▼

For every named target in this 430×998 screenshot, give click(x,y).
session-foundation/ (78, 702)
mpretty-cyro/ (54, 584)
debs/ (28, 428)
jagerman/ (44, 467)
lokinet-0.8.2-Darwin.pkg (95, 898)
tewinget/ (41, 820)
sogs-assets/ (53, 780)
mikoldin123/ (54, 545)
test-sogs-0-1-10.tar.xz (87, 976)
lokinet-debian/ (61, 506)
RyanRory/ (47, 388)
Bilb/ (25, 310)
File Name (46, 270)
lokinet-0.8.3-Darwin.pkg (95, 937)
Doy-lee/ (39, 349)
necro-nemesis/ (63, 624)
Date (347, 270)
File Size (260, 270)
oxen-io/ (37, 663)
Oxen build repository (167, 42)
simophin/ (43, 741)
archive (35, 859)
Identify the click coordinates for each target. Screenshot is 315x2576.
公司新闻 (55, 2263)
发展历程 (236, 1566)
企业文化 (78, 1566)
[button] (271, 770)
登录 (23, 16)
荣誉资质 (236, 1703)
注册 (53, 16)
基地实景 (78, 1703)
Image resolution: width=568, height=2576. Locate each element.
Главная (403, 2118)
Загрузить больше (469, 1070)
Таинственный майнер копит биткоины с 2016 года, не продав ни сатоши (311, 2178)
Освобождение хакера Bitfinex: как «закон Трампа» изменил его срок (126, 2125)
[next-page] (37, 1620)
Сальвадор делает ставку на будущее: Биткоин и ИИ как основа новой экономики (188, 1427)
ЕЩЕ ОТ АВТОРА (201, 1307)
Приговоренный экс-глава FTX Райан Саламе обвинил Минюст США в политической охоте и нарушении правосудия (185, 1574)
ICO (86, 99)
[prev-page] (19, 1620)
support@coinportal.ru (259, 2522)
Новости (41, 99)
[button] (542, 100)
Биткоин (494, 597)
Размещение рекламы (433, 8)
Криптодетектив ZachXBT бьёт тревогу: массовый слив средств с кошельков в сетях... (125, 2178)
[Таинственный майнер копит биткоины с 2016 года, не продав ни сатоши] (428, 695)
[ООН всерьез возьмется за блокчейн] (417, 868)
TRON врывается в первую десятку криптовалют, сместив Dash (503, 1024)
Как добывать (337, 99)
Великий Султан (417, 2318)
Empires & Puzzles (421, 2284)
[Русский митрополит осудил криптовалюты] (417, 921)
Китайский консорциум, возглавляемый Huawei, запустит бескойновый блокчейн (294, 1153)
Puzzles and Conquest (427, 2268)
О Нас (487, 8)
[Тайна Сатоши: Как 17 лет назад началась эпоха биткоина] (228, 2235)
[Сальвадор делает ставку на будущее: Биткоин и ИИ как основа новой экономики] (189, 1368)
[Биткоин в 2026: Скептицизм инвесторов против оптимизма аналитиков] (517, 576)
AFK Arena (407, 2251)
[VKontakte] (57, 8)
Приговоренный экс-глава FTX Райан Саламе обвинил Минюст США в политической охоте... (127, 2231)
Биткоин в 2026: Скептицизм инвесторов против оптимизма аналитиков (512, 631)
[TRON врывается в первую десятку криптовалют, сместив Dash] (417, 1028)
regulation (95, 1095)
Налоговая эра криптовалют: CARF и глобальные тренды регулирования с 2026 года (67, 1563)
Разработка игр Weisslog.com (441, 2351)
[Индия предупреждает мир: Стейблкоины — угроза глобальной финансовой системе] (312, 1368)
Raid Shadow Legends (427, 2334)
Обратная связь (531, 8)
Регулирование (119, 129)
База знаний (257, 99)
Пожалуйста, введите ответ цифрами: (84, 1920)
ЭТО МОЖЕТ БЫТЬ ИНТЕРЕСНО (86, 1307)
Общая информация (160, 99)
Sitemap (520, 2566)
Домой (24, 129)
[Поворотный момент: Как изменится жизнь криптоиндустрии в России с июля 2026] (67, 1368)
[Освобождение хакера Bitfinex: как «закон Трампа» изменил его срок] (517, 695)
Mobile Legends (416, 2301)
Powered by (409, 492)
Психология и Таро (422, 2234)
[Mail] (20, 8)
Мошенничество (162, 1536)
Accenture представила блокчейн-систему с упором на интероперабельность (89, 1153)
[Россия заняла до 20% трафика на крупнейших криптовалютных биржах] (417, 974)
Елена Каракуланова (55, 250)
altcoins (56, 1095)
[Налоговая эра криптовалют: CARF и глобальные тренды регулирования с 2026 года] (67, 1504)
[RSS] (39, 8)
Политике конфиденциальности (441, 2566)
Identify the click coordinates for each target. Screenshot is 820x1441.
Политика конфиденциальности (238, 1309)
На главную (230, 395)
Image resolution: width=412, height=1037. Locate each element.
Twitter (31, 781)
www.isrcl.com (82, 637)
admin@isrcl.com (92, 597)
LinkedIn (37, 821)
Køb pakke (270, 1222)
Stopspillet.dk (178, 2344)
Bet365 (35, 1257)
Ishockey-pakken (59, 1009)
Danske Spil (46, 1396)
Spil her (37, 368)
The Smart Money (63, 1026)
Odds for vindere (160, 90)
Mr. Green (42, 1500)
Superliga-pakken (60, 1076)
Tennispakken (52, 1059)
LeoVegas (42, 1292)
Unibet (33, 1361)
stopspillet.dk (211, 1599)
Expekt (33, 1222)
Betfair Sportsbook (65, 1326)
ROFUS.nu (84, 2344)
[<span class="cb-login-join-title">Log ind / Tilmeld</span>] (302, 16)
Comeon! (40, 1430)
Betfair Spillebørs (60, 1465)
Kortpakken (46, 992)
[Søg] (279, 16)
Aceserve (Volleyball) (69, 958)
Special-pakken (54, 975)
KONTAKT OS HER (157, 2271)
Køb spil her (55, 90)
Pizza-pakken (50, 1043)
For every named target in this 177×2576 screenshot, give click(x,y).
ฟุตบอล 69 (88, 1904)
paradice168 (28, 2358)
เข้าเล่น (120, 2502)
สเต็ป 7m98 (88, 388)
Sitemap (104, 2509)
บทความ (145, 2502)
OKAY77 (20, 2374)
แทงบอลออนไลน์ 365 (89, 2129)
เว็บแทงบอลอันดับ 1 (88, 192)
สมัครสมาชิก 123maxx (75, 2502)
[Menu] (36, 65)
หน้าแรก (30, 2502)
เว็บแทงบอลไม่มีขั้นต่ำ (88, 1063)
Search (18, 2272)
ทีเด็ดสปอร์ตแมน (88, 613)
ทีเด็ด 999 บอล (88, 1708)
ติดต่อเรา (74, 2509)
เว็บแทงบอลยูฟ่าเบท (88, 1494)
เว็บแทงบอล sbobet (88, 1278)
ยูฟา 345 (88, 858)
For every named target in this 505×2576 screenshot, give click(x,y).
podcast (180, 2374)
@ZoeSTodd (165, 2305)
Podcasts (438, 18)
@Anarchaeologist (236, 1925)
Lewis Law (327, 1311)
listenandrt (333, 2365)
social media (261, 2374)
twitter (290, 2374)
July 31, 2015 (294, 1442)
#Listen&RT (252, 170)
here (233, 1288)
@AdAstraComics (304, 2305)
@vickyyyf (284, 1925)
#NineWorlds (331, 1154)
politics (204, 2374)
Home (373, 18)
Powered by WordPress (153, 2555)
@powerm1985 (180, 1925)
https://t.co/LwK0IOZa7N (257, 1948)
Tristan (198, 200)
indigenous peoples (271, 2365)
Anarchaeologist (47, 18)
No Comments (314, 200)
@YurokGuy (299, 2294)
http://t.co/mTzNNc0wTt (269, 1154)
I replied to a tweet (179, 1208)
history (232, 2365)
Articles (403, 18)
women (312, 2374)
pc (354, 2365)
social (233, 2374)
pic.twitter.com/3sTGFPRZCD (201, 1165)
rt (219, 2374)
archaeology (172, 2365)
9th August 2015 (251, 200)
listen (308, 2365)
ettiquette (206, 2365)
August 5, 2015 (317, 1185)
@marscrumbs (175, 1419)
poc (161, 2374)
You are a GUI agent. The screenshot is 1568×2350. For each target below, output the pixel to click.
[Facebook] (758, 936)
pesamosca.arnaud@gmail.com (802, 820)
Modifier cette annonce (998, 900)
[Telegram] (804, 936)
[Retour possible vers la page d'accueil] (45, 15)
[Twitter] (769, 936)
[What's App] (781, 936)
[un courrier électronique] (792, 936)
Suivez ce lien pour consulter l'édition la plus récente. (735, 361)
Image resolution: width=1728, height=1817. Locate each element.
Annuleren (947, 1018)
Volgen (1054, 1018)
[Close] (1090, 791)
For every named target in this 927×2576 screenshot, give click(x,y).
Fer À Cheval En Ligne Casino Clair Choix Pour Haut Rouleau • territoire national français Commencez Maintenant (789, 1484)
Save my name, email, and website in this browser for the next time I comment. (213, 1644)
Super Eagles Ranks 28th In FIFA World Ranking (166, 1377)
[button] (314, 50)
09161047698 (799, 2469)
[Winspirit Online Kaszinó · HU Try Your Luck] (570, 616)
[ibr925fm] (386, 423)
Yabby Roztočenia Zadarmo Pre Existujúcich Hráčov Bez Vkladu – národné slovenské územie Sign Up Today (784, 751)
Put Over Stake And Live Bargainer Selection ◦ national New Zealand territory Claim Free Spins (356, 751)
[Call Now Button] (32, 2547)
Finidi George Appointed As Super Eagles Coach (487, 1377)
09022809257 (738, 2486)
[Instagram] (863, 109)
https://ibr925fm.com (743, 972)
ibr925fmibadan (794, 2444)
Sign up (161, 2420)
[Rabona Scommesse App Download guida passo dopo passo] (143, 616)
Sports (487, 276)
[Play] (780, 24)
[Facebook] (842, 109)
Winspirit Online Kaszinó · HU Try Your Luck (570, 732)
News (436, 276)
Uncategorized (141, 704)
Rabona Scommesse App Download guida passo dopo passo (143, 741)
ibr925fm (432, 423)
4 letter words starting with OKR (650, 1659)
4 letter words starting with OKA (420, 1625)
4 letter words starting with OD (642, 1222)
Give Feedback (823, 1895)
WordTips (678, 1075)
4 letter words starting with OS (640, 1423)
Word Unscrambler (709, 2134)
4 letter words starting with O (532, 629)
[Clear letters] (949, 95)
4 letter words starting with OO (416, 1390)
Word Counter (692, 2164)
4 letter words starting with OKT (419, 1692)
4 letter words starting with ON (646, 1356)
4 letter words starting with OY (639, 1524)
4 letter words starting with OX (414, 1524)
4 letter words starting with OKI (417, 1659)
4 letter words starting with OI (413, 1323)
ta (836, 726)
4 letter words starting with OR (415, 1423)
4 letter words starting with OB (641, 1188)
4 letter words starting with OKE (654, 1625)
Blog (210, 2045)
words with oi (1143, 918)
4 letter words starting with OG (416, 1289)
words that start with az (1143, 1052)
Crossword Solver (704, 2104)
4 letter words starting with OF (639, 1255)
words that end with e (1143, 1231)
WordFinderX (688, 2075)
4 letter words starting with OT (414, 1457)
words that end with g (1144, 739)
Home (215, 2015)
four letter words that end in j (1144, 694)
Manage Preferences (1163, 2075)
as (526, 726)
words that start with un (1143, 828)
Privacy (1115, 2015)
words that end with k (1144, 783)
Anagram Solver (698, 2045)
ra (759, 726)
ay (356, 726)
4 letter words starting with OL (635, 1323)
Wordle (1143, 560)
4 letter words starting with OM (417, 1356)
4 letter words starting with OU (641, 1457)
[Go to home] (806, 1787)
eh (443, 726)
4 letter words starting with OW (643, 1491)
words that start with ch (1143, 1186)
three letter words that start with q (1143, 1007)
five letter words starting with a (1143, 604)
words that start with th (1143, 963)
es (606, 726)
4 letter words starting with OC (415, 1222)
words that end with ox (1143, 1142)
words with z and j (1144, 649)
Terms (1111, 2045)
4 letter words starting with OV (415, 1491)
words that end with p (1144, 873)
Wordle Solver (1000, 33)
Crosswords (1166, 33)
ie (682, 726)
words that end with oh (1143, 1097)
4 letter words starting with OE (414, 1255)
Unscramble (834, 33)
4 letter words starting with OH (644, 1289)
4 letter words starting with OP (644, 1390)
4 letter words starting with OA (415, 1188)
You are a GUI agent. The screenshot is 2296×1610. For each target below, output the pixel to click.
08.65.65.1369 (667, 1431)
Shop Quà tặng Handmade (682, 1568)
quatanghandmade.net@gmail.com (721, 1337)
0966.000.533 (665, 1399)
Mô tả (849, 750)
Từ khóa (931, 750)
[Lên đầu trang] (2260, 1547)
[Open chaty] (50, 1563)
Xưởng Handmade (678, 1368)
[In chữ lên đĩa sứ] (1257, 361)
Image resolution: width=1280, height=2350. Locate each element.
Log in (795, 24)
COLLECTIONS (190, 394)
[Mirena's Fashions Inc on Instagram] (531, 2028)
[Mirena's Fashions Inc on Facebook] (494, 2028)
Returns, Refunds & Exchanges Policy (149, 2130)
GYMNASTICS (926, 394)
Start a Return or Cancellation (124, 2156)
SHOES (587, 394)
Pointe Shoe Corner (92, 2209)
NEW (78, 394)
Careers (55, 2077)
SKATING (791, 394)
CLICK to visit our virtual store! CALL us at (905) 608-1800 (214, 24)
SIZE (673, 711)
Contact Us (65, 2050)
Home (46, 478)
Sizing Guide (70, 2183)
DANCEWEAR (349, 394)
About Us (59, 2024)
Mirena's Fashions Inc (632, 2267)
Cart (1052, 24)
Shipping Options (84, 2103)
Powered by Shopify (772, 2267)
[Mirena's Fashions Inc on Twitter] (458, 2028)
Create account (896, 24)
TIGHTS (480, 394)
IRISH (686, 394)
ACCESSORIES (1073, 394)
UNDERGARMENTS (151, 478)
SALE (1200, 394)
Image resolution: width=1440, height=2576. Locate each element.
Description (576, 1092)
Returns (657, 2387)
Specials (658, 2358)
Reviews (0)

▲

When the line with "Give Feedback (823, 1895)" is reached in the data above, begin copying, and stop after the line with "ta (836, 726)"; copy each line exactly, both ends included.

Give Feedback (823, 1895)
WordTips (678, 1075)
4 letter words starting with OS (640, 1423)
Word Unscrambler (709, 2134)
4 letter words starting with O (532, 629)
[Clear letters] (949, 95)
4 letter words starting with OO (416, 1390)
Word Counter (692, 2164)
4 letter words starting with OKT (419, 1692)
4 letter words starting with ON (646, 1356)
4 letter words starting with OY (639, 1524)
4 letter words starting with OX (414, 1524)
4 letter words starting with OKI (417, 1659)
4 letter words starting with OI (413, 1323)
ta (836, 726)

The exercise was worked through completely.